THE DATA:

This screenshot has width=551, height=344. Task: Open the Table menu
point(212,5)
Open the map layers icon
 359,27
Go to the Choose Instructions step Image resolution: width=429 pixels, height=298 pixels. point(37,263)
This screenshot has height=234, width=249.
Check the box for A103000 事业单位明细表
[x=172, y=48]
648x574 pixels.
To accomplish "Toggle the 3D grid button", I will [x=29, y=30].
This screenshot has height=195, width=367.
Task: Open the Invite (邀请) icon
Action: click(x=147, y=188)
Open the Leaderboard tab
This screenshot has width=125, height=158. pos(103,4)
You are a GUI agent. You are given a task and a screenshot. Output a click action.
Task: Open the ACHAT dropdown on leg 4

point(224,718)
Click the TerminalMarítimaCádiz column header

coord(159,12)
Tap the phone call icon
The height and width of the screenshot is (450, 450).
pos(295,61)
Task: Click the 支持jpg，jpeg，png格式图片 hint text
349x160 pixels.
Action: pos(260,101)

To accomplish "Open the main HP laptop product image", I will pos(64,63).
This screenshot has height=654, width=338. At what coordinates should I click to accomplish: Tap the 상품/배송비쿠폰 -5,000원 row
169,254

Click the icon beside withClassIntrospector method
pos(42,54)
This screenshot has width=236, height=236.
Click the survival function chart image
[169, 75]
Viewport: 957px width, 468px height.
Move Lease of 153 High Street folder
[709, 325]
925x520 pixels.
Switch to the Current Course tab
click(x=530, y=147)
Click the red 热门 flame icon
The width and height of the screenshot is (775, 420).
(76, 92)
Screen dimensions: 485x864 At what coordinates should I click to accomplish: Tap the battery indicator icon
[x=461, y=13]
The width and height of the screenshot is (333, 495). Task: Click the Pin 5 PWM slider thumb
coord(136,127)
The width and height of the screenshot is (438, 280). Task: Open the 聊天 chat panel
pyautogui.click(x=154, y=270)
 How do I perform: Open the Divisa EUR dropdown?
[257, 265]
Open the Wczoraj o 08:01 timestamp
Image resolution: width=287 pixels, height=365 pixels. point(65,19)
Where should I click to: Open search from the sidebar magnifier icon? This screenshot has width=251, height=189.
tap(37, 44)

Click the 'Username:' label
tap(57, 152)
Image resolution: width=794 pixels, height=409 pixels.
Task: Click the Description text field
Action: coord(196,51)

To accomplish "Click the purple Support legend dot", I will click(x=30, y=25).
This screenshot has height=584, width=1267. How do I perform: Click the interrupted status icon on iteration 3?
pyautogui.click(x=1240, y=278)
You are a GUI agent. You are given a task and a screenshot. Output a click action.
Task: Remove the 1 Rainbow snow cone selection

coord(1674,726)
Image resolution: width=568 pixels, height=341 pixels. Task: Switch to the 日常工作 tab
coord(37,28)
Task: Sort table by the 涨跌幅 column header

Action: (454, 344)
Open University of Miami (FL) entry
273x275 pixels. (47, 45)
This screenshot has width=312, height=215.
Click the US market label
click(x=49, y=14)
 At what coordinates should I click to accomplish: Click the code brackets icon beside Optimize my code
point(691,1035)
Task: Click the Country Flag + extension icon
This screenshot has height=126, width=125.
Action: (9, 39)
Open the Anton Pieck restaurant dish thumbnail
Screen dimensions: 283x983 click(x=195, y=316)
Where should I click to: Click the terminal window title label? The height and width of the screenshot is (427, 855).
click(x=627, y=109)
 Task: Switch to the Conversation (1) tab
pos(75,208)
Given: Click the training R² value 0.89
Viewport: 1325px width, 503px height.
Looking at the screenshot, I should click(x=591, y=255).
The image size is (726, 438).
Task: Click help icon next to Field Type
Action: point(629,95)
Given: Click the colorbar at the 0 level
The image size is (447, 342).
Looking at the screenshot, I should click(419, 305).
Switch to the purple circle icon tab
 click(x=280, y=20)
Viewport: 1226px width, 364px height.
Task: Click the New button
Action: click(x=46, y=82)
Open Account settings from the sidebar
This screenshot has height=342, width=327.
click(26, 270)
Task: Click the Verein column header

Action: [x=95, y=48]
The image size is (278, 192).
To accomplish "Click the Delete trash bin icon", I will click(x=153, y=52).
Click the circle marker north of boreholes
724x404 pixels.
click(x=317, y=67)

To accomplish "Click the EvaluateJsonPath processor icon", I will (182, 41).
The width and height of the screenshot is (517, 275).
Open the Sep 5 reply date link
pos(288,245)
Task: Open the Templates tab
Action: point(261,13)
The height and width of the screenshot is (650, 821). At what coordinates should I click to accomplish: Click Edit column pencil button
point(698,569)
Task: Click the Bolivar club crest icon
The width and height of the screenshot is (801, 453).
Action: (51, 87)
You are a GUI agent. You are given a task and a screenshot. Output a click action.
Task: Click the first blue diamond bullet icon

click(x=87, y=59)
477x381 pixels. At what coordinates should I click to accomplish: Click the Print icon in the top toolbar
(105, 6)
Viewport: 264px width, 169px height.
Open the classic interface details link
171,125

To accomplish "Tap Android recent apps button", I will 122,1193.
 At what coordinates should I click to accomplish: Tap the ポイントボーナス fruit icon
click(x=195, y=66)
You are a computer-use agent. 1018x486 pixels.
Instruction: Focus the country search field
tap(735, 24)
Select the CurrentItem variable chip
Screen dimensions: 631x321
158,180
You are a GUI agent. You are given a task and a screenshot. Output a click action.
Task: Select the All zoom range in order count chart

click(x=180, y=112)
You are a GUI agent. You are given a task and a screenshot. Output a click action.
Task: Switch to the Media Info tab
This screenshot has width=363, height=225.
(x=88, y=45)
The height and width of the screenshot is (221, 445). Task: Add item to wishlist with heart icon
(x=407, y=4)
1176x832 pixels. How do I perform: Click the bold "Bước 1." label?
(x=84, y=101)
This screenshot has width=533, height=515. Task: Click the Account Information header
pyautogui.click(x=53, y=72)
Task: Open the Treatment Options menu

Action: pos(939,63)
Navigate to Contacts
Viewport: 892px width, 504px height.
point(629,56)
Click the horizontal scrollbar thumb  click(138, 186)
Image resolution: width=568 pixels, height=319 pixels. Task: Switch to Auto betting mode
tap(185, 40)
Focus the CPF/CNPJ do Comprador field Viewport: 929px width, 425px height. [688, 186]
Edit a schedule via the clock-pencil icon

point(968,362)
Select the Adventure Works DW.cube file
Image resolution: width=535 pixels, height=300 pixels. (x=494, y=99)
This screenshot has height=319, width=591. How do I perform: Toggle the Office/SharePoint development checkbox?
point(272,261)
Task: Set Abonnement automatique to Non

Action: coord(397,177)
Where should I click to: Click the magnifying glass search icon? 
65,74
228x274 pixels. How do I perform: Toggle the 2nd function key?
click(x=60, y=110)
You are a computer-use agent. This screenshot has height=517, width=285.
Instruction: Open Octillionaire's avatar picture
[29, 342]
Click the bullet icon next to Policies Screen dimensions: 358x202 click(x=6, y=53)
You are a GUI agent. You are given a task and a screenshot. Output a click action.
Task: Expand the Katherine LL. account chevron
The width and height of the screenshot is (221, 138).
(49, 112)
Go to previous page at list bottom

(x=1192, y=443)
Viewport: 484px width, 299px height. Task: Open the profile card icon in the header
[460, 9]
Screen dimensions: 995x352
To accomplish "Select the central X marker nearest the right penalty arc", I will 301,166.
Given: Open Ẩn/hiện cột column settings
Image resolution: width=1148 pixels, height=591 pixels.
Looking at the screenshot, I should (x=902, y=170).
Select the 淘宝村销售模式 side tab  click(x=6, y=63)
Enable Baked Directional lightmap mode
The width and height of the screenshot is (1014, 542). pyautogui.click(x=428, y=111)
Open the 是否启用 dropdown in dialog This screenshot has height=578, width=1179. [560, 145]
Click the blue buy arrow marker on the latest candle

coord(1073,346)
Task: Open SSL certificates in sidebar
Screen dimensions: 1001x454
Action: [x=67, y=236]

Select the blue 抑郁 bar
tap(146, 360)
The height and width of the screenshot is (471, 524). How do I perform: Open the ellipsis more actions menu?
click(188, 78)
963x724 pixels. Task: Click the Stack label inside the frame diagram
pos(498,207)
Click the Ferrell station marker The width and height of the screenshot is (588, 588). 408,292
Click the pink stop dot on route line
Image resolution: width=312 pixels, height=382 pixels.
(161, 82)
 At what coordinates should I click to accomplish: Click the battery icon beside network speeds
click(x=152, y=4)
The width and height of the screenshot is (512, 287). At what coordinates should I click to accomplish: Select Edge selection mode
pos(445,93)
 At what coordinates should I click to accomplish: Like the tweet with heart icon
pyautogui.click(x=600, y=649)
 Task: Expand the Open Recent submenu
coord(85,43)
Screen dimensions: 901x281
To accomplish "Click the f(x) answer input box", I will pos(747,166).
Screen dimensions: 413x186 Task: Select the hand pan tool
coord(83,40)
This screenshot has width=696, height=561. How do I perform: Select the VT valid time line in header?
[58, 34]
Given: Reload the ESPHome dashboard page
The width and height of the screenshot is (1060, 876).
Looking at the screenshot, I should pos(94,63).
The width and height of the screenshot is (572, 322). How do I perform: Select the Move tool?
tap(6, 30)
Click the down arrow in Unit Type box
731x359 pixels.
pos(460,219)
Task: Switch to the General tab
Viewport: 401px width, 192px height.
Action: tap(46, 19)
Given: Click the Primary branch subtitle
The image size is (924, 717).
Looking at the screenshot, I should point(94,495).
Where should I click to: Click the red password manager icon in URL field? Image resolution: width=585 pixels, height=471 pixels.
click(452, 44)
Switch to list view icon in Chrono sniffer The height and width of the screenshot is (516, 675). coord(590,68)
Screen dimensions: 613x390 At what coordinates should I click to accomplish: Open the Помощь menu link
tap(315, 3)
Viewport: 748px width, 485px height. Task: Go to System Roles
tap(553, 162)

WHAT THE TASK ASKS: Pull each line containing the word "computer" out of the data above.

ANSWER BOX:
You are a computer-use agent. 1018x486 pixels.
You are a computer-use agent. This screenshot has height=517, width=285.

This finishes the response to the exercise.